Gotta say, Charlie, Margo and I are all so happy we moved to a new place, we decided to take a break from having a Morning Piss and be happy for a change! And what better way to celebrate than John Mayer (supposedly) taking leave from the ladies, woo-hoo!

The reason we're so ecstatic about the rather dubious news (Mayer's made this monastic claim before, remember)? Well...

Remember, the very sexually experienced musician has made no secret of his adventurous spirit when it comes to getting down with a guy. After all, having deep-kissed Perez Hilton and talked about wanting to smooch (literally) Harvey Levin's ass shows at least a modicum of thoughts about doing it dude-on-dude style.

But jeez, why only experiment with Hilton and Levin? What's the matter with say, Matt Lantner, for crap's sake?
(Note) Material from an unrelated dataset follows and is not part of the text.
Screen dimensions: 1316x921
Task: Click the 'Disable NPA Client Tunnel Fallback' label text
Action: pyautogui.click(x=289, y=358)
Hello, earth to perpetually horny John?

Regardless, the point is now for John to switch to using and abusing the guys, just as he's famously for doing with poor female victims like Jessica Simpson, and a little less so Jennifer Aniston.

Can't wait to hear about in all the rags, starting with this one—we want the first bitchy exclusive, Mayer boy-toy, tell us all about it!

Just like Madonna says, then a guy can experience what if feels like to be a girl—which ain't always pretty.